P as de révolution, beaucoup d'améliorations. Côté machines, la treizième édition du salon lyonnais Europack n'a pas réservé de grosses surprises. Les constructeurs, pourtant, ne sont pas venus à Lyon simplement pour faire acte de présence. Comme dans le passé, ils profitent de l'alternance avec Emballage, pour s'accorder une pause et affiner leur offre au plan qualitatif. Les axes de travail n'ont pas varié : davantage d'ergonomie, de vitesse, de souplesse et, si possible, de compacité.

Cap sur les cadences

Chez Multivac, par exemple, on a pensé à intégrer les fonctions de pesage et d'étiquetage directement sur l'operculeuse, afin d'éviter à l'industriel d'installer ces périphériques a posteriori en rajoutant un tapis à l'arrière de la machine. Résultat, la T350 WL ne mesure que 4,20 mètres de long. Stoppil, quant à lui, a réussi à concevoir, sur une surface de moins de 3 mètres carrés, un monobloc mettant en oeuvre une technologie de remplissage massique capable de traiter 600 bouteilles par heure. La Carthaginoise a choisi l'une de ces machines pour conditionner du rhum gélifié. Toujours dans le remplissage, Pack'Réalisations met le cap sur les cadences en proposant aux industriels de la chimie, l'un des secteurs sur lesquels il est le plus actif, une enfûteuse gros volume affichant une cadence horaire de 150 bidons de 200 litres. « A la différence de la concurrence qui travaille en ligne, nous avons opté pour un mode de fonctionnement rotatif », explique Olivier Humeau ingénieur commercial. Autobag, en revanche, s'est focalisé sur l'alimentation du produit.

Pour doper les vitesses de ses ensacheuses, le constructeur a développé l'AccuCount, une bande transporteuse qui a pour fonction de synchroniser le mouvement des pièces avant qu'elles ne tombent dans le sachet. Ses machines remplissent maintenant 65 sachets à la minute, même s'il s'agit de petites pièces mécaniques difficiles à manier et à compter.

Outillage partiel

D'autres constructeurs ont davantage ciblé les aspects ergonomiques. Mecaplastic explique, par exemple, que grâce à son concept d'outillage partiel proposé sur ses operculeuses semi-automatiques S1000, il n'est plus nécessaire de manipuler des charges lourdes lors des changements de formats, mais uniquement des parties d'outillage que l'on emboîte - tel un jeu Lego - dans une pièce principale. « Les opérateurs, ou plus souvent les opératrices, sont moins fatigués à la fin de la journée », indique Stéphanie Nedjar, responsable de la communication.

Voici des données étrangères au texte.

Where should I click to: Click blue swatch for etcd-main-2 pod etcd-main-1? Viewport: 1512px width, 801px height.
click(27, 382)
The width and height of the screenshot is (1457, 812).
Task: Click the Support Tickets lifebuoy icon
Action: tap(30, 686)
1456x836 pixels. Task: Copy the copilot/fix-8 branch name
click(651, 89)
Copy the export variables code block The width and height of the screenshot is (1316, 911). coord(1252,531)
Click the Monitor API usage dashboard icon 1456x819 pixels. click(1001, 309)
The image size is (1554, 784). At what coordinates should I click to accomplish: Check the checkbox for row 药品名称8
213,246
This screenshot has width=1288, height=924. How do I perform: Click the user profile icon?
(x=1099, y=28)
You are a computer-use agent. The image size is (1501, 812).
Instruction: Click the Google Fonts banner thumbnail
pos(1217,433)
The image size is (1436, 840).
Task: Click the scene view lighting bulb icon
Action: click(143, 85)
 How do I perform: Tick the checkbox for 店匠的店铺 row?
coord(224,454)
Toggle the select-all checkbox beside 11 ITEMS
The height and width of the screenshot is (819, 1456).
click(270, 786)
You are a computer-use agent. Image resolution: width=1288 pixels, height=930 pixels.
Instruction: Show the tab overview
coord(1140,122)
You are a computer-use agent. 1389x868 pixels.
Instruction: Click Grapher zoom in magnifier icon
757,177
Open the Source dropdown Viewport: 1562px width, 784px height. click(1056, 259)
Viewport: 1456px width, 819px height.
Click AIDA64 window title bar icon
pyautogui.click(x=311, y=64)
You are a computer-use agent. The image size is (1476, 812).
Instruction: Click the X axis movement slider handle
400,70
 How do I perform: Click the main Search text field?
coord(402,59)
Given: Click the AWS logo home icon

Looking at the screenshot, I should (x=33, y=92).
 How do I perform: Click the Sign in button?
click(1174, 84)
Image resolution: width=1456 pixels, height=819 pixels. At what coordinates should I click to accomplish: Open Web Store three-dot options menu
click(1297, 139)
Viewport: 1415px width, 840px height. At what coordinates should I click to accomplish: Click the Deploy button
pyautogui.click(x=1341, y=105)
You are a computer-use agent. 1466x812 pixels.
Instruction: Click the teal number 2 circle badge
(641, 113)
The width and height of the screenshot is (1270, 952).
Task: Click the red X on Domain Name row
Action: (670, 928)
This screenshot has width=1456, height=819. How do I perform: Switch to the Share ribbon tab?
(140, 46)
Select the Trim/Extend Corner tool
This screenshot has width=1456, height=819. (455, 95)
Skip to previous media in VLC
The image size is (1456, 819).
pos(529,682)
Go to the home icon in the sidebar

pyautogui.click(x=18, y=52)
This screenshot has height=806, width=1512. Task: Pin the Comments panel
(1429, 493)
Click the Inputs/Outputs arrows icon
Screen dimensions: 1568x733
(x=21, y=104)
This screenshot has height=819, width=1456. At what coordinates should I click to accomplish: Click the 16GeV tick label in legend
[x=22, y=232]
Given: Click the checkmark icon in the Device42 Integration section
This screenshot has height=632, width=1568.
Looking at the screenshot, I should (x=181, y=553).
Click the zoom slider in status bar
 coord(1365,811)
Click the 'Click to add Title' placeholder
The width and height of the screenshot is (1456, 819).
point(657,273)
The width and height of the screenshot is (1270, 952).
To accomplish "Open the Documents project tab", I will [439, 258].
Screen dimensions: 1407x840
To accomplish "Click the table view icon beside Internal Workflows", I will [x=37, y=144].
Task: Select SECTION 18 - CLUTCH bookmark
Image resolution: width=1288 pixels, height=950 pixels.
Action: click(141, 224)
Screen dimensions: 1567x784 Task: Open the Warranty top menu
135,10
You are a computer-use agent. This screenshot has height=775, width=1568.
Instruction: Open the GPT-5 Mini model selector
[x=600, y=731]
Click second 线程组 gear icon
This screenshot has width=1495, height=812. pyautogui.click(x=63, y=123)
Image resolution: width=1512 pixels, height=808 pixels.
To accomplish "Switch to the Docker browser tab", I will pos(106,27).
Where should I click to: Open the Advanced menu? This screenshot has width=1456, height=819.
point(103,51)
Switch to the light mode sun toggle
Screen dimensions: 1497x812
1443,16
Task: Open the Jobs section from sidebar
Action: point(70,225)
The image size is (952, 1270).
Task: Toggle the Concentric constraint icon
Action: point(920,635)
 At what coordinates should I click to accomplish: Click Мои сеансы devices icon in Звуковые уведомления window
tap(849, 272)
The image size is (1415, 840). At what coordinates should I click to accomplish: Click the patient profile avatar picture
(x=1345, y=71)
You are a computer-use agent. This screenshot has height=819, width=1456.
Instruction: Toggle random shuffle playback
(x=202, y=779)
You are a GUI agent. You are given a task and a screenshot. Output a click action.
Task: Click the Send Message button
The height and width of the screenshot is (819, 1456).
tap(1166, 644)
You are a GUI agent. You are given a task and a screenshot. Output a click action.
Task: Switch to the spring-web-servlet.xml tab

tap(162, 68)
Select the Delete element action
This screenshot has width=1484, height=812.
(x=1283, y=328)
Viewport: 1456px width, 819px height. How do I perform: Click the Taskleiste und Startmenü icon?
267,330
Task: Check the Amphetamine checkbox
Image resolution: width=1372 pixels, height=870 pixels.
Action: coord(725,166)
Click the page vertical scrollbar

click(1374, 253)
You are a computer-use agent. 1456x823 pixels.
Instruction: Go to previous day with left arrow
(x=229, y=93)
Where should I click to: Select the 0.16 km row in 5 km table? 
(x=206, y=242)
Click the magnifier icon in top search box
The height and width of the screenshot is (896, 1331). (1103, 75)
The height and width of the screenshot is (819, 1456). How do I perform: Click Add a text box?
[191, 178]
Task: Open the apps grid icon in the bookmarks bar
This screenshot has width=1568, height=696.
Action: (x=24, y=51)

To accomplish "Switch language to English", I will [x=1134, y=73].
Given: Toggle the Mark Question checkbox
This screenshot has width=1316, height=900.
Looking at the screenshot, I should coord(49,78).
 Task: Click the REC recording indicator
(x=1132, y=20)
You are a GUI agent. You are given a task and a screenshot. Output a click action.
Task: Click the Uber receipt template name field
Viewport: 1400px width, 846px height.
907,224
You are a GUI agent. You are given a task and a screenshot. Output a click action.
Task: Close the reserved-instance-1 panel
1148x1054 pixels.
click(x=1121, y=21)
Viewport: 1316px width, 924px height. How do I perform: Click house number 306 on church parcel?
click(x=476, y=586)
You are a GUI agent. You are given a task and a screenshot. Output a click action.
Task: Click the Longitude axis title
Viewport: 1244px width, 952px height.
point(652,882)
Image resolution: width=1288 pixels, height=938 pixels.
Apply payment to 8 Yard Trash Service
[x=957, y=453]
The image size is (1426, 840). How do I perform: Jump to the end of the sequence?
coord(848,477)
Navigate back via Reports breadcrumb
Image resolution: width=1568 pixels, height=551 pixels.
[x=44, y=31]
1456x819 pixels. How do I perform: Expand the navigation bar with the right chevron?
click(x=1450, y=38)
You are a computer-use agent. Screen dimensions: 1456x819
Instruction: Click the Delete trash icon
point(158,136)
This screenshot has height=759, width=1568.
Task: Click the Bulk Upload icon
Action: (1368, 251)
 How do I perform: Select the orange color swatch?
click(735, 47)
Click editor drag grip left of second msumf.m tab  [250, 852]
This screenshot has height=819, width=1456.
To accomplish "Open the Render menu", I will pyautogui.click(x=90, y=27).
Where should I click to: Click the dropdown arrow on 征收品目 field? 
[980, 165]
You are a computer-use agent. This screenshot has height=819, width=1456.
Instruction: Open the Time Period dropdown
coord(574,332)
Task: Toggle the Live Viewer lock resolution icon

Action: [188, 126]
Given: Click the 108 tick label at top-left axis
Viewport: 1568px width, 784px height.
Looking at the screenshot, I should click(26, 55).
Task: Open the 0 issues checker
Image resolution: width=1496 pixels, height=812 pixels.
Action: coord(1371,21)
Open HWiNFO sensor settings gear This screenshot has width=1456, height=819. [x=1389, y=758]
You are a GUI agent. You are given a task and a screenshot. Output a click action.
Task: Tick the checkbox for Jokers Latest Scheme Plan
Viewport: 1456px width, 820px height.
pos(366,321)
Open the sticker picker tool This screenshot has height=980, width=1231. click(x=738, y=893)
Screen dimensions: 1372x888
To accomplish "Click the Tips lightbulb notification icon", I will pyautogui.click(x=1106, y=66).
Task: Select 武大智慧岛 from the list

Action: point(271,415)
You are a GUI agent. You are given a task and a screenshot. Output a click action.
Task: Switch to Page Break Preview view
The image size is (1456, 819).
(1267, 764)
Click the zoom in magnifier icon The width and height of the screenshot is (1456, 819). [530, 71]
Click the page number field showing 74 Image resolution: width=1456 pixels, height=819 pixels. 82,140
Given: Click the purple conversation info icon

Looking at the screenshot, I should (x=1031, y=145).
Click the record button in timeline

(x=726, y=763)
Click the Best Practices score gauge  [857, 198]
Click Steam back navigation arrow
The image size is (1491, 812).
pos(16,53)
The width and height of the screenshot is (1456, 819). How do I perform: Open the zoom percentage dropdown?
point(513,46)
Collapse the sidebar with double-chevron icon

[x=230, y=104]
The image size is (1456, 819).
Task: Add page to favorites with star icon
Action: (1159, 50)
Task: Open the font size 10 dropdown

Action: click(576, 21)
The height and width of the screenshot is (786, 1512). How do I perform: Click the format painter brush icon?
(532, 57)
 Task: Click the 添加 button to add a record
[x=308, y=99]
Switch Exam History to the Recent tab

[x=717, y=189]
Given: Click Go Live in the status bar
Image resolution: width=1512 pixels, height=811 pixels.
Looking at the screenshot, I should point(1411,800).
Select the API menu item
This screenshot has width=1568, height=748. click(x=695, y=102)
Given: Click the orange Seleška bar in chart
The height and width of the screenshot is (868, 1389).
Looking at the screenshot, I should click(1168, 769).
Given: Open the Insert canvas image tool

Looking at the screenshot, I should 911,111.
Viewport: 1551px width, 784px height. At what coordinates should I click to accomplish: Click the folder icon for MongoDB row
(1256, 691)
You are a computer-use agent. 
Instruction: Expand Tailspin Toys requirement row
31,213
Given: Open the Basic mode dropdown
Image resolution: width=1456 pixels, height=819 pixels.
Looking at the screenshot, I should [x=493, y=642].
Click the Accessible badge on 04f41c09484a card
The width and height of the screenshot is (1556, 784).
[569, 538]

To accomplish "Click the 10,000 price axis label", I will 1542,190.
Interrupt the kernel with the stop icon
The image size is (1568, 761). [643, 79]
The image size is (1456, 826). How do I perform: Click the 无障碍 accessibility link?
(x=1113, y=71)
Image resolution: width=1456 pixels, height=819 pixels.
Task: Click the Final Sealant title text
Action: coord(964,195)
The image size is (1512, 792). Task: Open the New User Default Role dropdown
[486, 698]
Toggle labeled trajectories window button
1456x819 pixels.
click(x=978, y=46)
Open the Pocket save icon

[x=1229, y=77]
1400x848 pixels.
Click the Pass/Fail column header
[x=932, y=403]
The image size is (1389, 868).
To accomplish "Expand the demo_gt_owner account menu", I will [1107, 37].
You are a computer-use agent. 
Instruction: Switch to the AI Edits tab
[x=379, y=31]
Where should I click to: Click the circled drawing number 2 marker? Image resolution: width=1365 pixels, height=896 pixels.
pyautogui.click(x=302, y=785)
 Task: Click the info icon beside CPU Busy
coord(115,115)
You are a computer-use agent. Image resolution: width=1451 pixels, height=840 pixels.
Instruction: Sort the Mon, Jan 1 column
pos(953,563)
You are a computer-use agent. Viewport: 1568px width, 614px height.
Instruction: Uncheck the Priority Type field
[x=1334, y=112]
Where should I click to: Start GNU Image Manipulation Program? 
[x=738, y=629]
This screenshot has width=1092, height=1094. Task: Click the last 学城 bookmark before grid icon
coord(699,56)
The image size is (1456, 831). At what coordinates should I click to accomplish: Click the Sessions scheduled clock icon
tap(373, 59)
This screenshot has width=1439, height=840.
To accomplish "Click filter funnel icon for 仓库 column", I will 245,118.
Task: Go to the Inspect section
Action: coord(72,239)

Réduction de la masse et du volume de l'outillage étaient également de mise chez Cermex qui propose une nouvelle gamme d'encaisseuses modulaires à chargement vertical pour le secteur des boissons. Afin de faciliter les changements de format, le constructeur bourguignon a choisi des trémies universelles. Les têtes de préhension, organisées autour de blocs indépendants, sont aussi plus faciles et rapides à changer. « Ces choix techniques se traduisent par une économie de l'ordre de 30 % sur les coûts d'outillage », explique Jean-Marc Passemard, responsable promotion des ventes. La diminution des coûts était aussi à l'honneur sur le stand de Promalyon, qui exposait une banderoleuse de palettes de la société PWM. Grâce à la cinématique d'enroulement produite par ses quatre têtes, la machine économise entre 20 et 30 % de film par rapport à une banderoleuse standard, tout en évitant de poser une coiffe sur la charge pour la protéger. Autre mot d'ordre dans la profession, la sécurité. Certains comme Marchesini généralisent les architectures en balcon à l'ensemble de leurs marques - c'est le cas pour ses banderoleuses d'étuis Multipack et ses remplisseuses de tubes Tonazzi -, afin d'améliorer l'hygiène et d'éviter les erreurs. D'autres s'enrichissent de compétences dans le contrôle. Telle est la stratégie de deux distributeurs de renom, comme Beaurain Frères qui a intégré parmi ses cartes celle de l'italien Prisma, spécialisé dans les trieuses et les détecteurs à rayons X, et Latinpack, qui présentait sur son stand une inspectrice en ligne de sachets fuyards, développée par le japonais Takachiho. Un choix qui n'a rien d'étonnant. Si l'utilisateur de machines de conditionnement demande à produire mieux, plus vite et moins cher, il exige aussi que sa production respecte des standards qualitatifs élevés.